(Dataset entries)
========
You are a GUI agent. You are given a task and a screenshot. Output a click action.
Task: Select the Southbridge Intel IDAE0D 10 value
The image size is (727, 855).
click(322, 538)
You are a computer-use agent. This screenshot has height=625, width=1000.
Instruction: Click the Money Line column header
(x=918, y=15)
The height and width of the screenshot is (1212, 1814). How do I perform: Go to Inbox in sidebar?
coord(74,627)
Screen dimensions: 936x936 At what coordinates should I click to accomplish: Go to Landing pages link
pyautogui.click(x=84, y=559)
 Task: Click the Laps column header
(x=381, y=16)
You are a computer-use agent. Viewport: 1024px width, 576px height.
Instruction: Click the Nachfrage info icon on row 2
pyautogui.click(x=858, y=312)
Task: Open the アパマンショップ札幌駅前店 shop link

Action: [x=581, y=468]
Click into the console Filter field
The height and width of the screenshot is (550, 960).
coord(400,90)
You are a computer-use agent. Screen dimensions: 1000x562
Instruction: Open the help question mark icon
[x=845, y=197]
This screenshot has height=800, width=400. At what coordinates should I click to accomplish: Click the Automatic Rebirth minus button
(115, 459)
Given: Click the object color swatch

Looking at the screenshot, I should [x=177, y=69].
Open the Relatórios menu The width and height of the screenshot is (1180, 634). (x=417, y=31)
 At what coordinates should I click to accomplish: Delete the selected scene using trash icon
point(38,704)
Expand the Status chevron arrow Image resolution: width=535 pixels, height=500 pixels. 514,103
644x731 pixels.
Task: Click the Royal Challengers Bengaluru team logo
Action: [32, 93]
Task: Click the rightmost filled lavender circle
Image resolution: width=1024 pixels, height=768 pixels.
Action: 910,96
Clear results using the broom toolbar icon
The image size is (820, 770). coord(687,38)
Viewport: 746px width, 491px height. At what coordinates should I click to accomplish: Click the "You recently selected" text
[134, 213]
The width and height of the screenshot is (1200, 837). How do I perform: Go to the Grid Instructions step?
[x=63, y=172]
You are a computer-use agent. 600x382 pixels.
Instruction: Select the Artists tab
========
[PROBLEM REQUIREMENTS]: Reproduce the records above in their entirety, unchanged.

[WRITTEN REPLY]:
You are a GUI agent. You are given a task and a screenshot. Output a click action.
Task: Select the Southbridge Intel IDAE0D 10 value
The image size is (727, 855).
click(322, 538)
You are a computer-use agent. This screenshot has height=625, width=1000.
Instruction: Click the Money Line column header
(x=918, y=15)
The height and width of the screenshot is (1212, 1814). How do I perform: Go to Inbox in sidebar?
coord(74,627)
Screen dimensions: 936x936 At what coordinates should I click to accomplish: Go to Landing pages link
pyautogui.click(x=84, y=559)
 Task: Click the Laps column header
(x=381, y=16)
You are a computer-use agent. Viewport: 1024px width, 576px height.
Instruction: Click the Nachfrage info icon on row 2
pyautogui.click(x=858, y=312)
Task: Open the アパマンショップ札幌駅前店 shop link

Action: [x=581, y=468]
Click into the console Filter field
The height and width of the screenshot is (550, 960).
coord(400,90)
You are a computer-use agent. Screen dimensions: 1000x562
Instruction: Open the help question mark icon
[x=845, y=197]
This screenshot has height=800, width=400. At what coordinates should I click to accomplish: Click the Automatic Rebirth minus button
(115, 459)
Given: Click the object color swatch

Looking at the screenshot, I should [x=177, y=69].
Open the Relatórios menu The width and height of the screenshot is (1180, 634). (x=417, y=31)
 At what coordinates should I click to accomplish: Delete the selected scene using trash icon
point(38,704)
Expand the Status chevron arrow Image resolution: width=535 pixels, height=500 pixels. 514,103
644x731 pixels.
Task: Click the Royal Challengers Bengaluru team logo
Action: [32, 93]
Task: Click the rightmost filled lavender circle
Image resolution: width=1024 pixels, height=768 pixels.
Action: 910,96
Clear results using the broom toolbar icon
The image size is (820, 770). coord(687,38)
Viewport: 746px width, 491px height. At what coordinates should I click to accomplish: Click the "You recently selected" text
[134, 213]
The width and height of the screenshot is (1200, 837). How do I perform: Go to the Grid Instructions step?
[x=63, y=172]
You are a computer-use agent. 600x382 pixels.
Instruction: Select the Artists tab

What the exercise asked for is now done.